§ TASK:
Repeat the records below exactly from the line containing "Find a Learning Aim (243, 344)" to the line containing "Search: (747, 185)", taking in both of those lines. Drop the pictures.

§ Collected data entries:
╔══

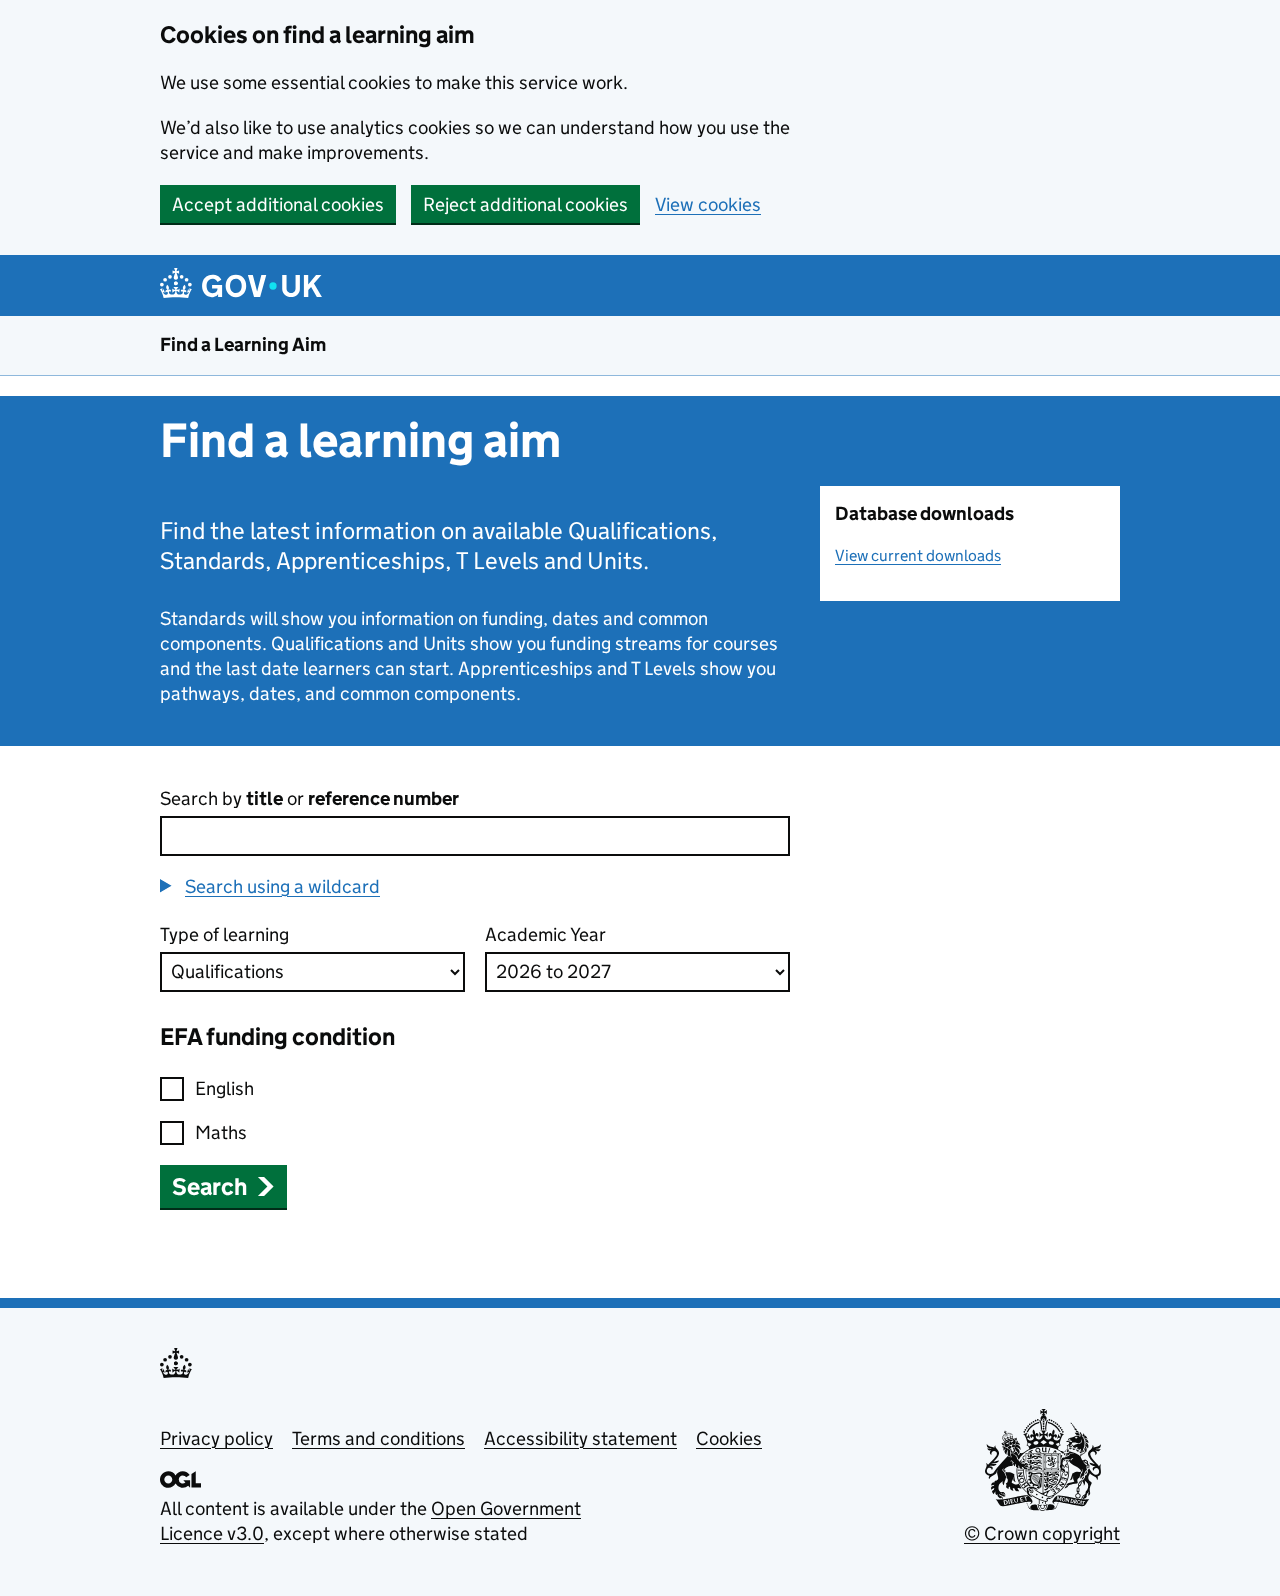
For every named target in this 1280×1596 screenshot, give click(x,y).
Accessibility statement (580, 1438)
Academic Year (545, 934)
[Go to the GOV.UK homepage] (244, 285)
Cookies (729, 1438)
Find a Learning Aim (243, 344)
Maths (221, 1132)
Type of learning (224, 934)
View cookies (708, 204)
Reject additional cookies (525, 204)
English (224, 1088)
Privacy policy (216, 1438)
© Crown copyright (1042, 1533)
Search (209, 1186)
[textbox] (475, 836)
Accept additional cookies (278, 204)
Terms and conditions (378, 1438)
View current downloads (918, 555)
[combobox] (475, 836)
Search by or (309, 798)
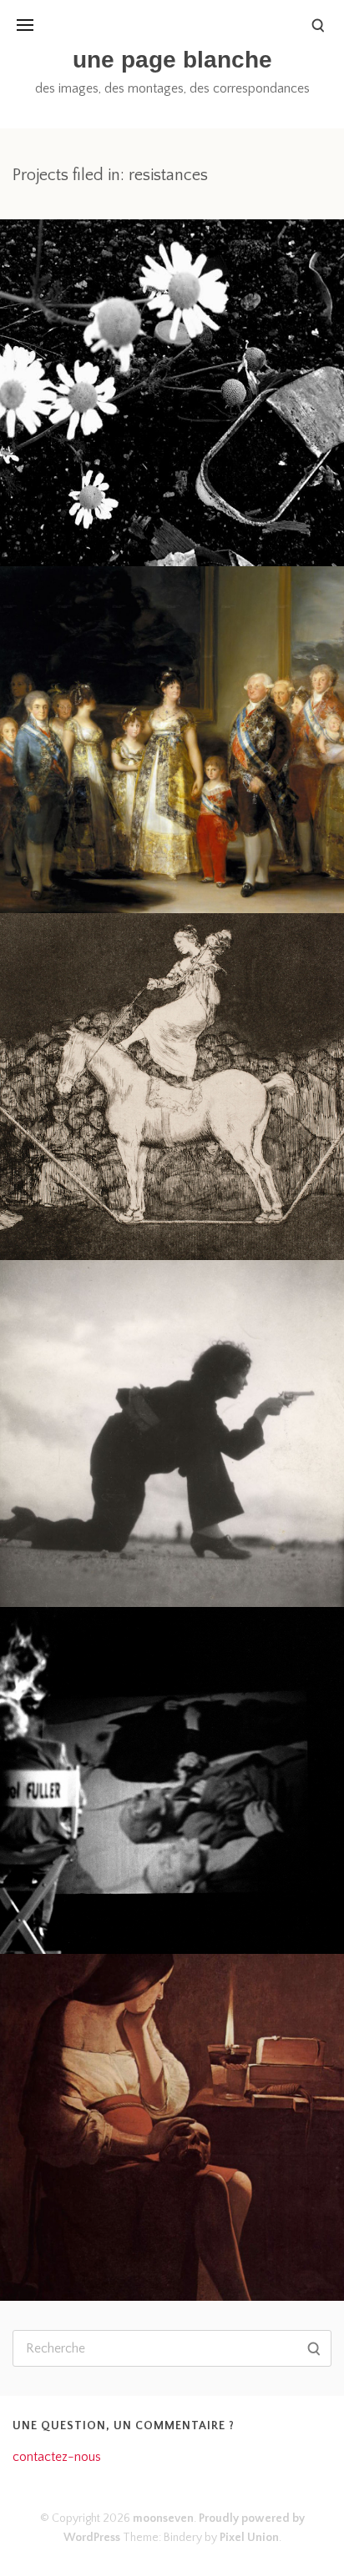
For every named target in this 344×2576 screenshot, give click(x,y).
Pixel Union (249, 2537)
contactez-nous (57, 2456)
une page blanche (172, 60)
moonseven (163, 2518)
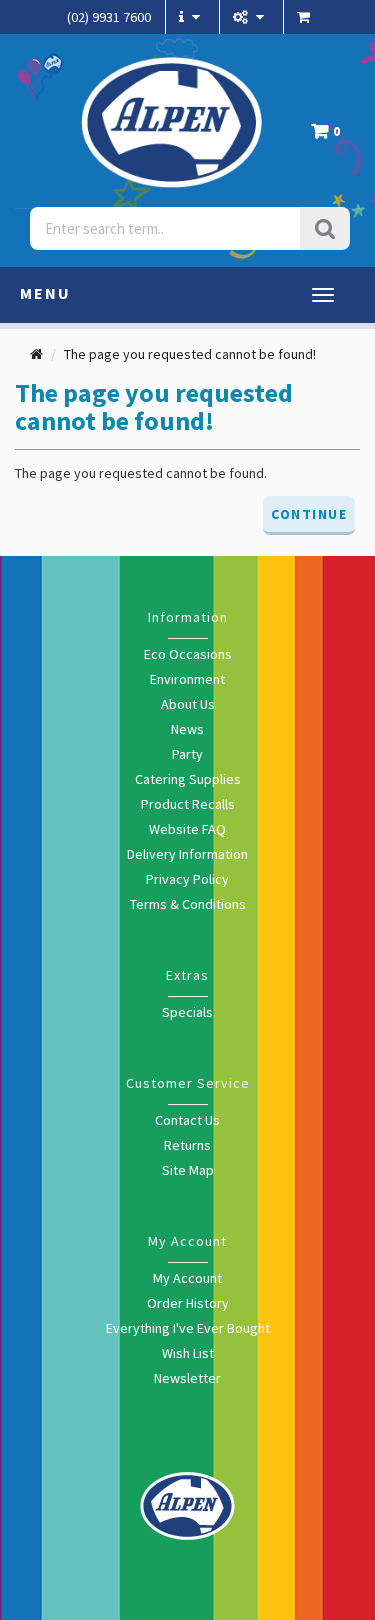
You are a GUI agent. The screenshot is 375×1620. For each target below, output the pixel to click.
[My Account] (251, 17)
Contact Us (187, 1120)
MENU (45, 293)
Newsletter (187, 1378)
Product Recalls (188, 804)
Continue (309, 514)
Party (187, 754)
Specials (187, 1012)
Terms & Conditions (188, 904)
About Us (188, 704)
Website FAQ (187, 829)
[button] (330, 136)
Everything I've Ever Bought (188, 1328)
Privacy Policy (187, 879)
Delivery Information (187, 854)
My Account (187, 1278)
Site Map (188, 1170)
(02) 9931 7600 (109, 17)
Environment (187, 679)
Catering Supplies (188, 779)
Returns (187, 1145)
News (187, 729)
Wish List (188, 1353)
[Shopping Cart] (306, 17)
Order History (188, 1303)
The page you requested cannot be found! (190, 354)
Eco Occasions (188, 654)
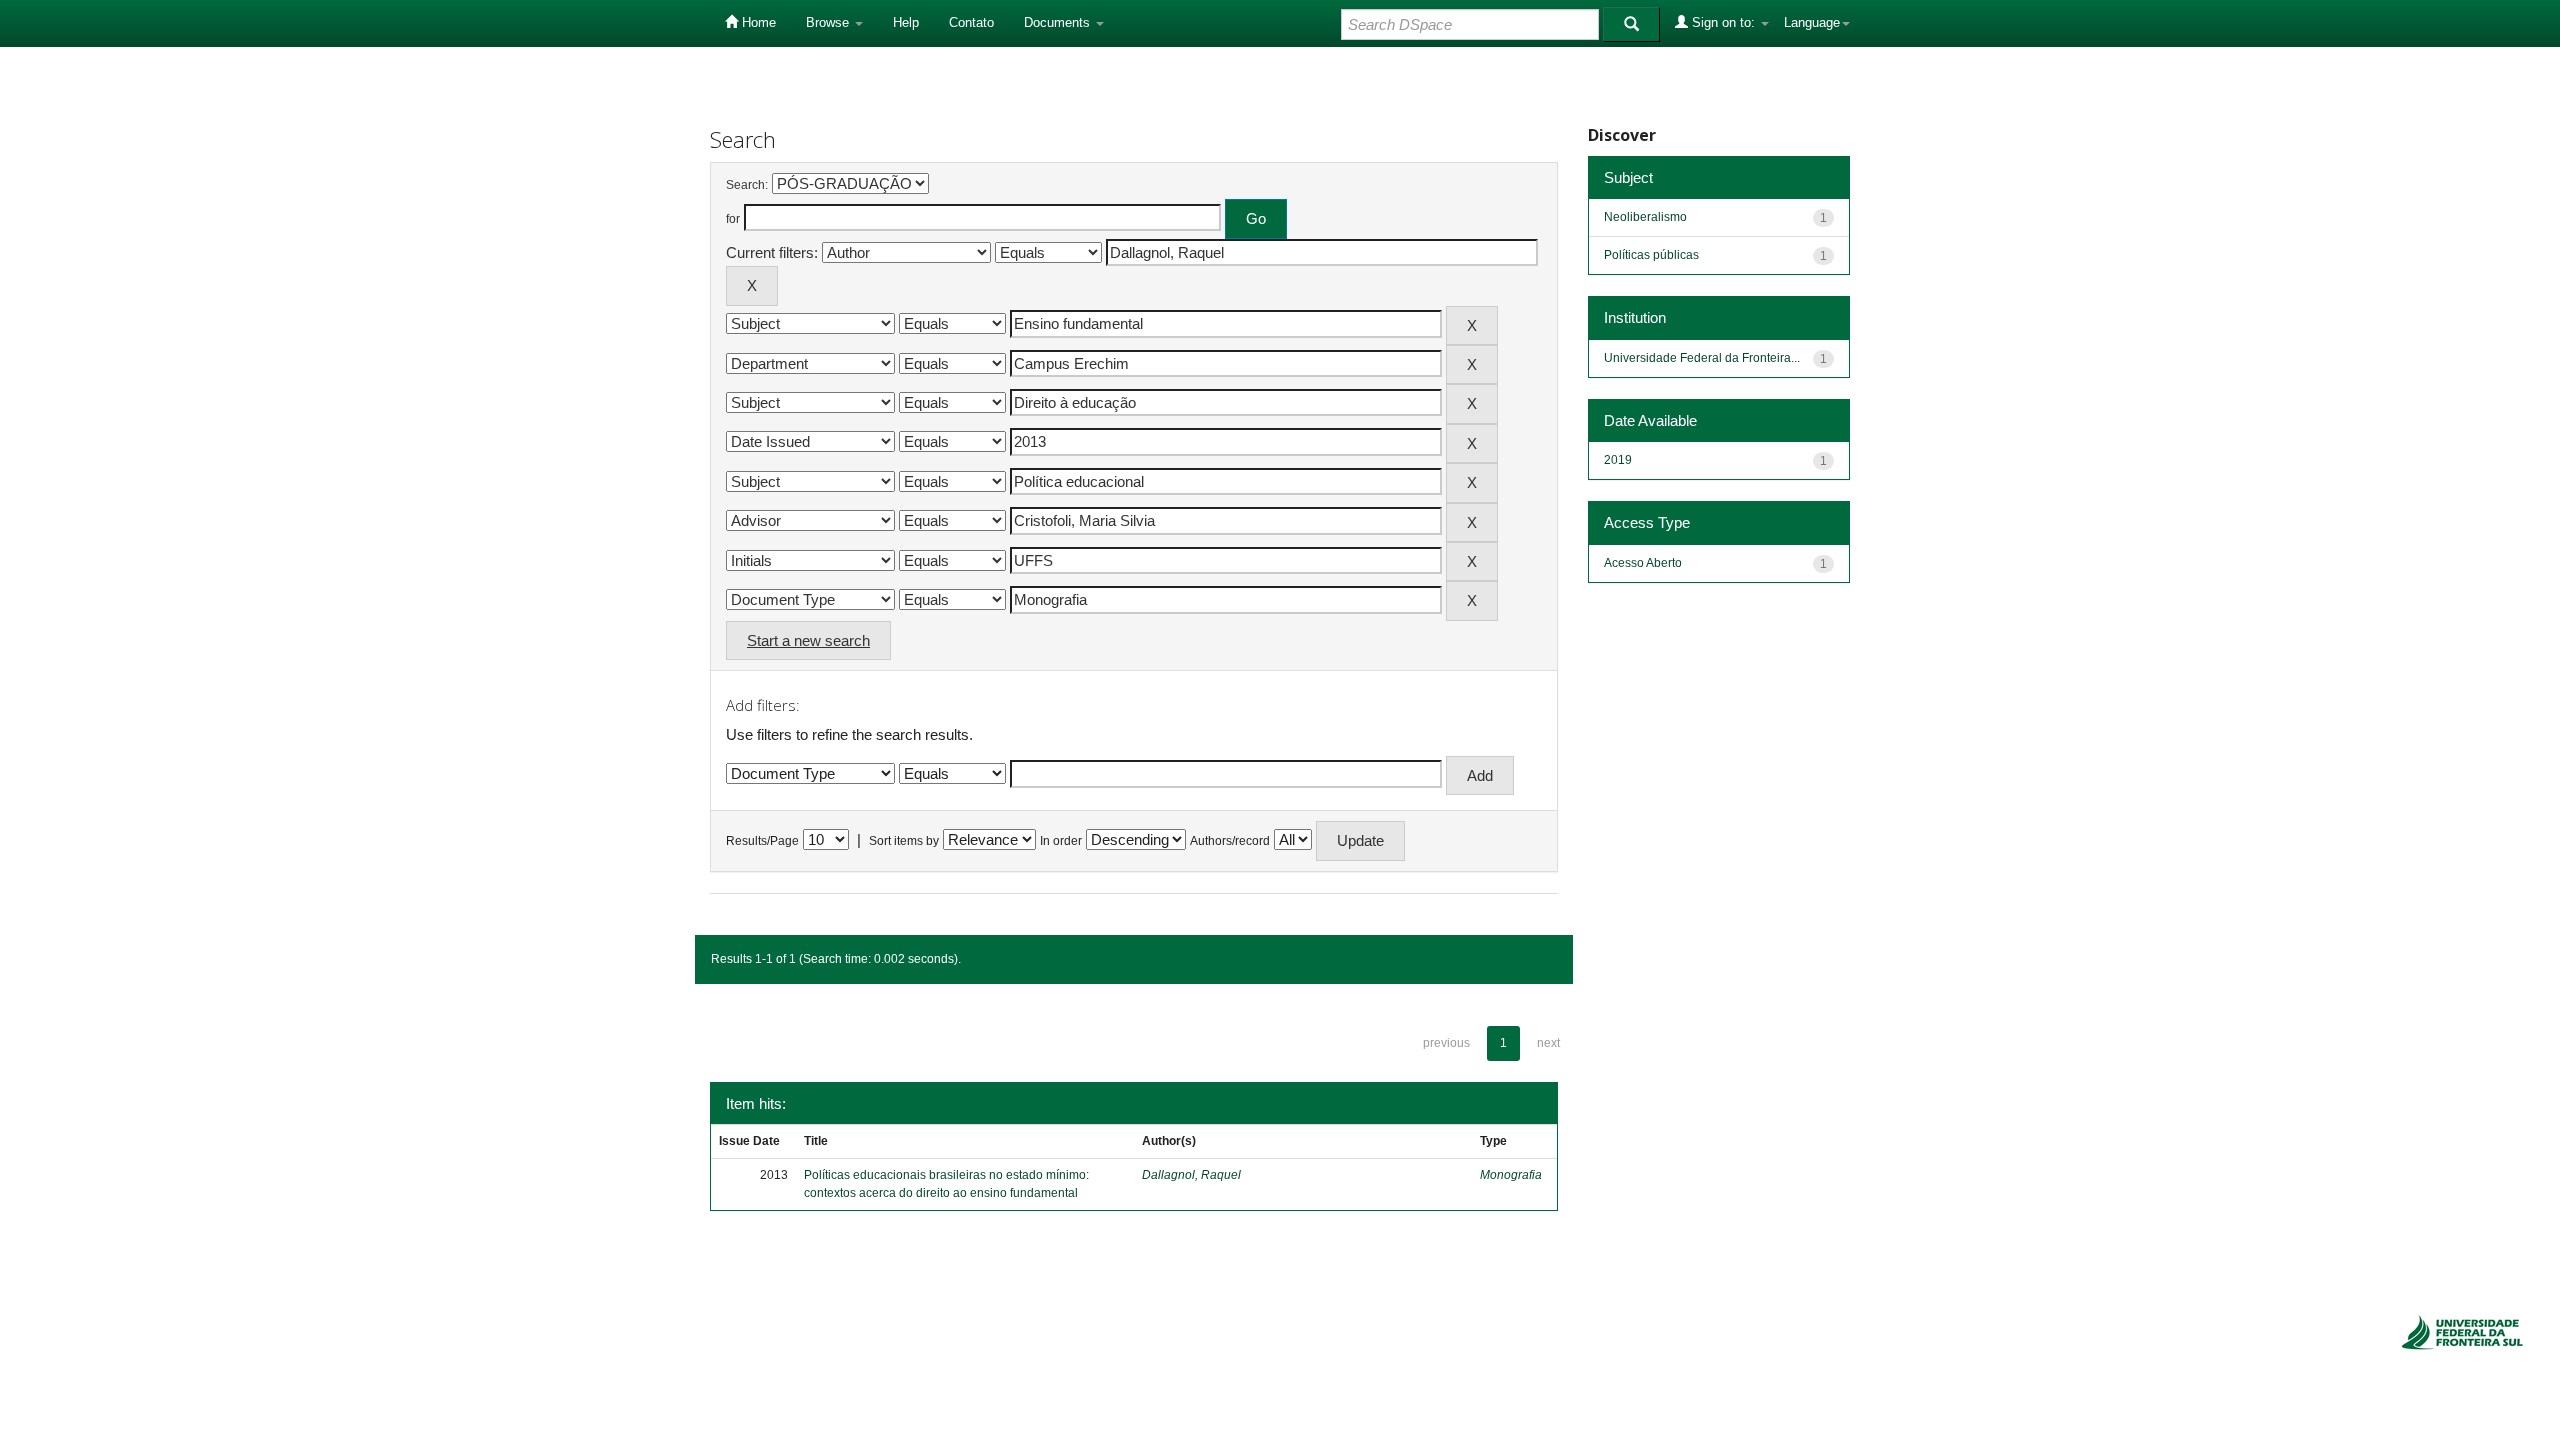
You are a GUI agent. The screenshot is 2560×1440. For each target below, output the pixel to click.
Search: (747, 185)
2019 (1618, 460)
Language (1812, 22)
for (733, 219)
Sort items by (904, 841)
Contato (971, 22)
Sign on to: (1723, 22)
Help (906, 22)
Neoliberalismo (1645, 217)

╚══

§ EXERCISE RESPONSE:
Find a Learning Aim (243, 344)
Maths (221, 1132)
Type of learning (224, 934)
View cookies (708, 204)
Reject additional cookies (525, 204)
English (224, 1088)
Privacy policy (216, 1438)
© Crown copyright (1042, 1533)
Search (209, 1186)
[textbox] (475, 836)
Accept additional cookies (278, 204)
Terms and conditions (378, 1438)
View current downloads (918, 555)
[combobox] (475, 836)
Search by or (309, 798)
For every named target in this 344×2576 screenshot, give click(x,y).
Pixel Union (249, 2537)
contactez-nous (57, 2456)
une page blanche (172, 60)
moonseven (163, 2518)
You are a GUI agent. The screenshot is 375×1620. For each target below, output the pixel to click.
[My Account] (251, 17)
Contact Us (187, 1120)
MENU (45, 293)
Newsletter (187, 1378)
Product Recalls (188, 804)
Continue (309, 514)
Party (187, 754)
Specials (187, 1012)
Terms & Conditions (188, 904)
About Us (188, 704)
Website FAQ (187, 829)
[button] (330, 136)
Everything I've Ever Bought (188, 1328)
Privacy Policy (187, 879)
Delivery Information (187, 854)
My Account (187, 1278)
Site Map (188, 1170)
(02) 9931 7600 (109, 17)
Environment (187, 679)
Catering Supplies (188, 779)
Returns (187, 1145)
News (187, 729)
Wish List (188, 1353)
[Shopping Cart] (306, 17)
Order History (188, 1303)
The page you requested cannot be found! (190, 354)
Eco Occasions (188, 654)
You are a GUI agent. The screenshot is 2560×1440. For each target below, output the pixel to click.
Search: (747, 185)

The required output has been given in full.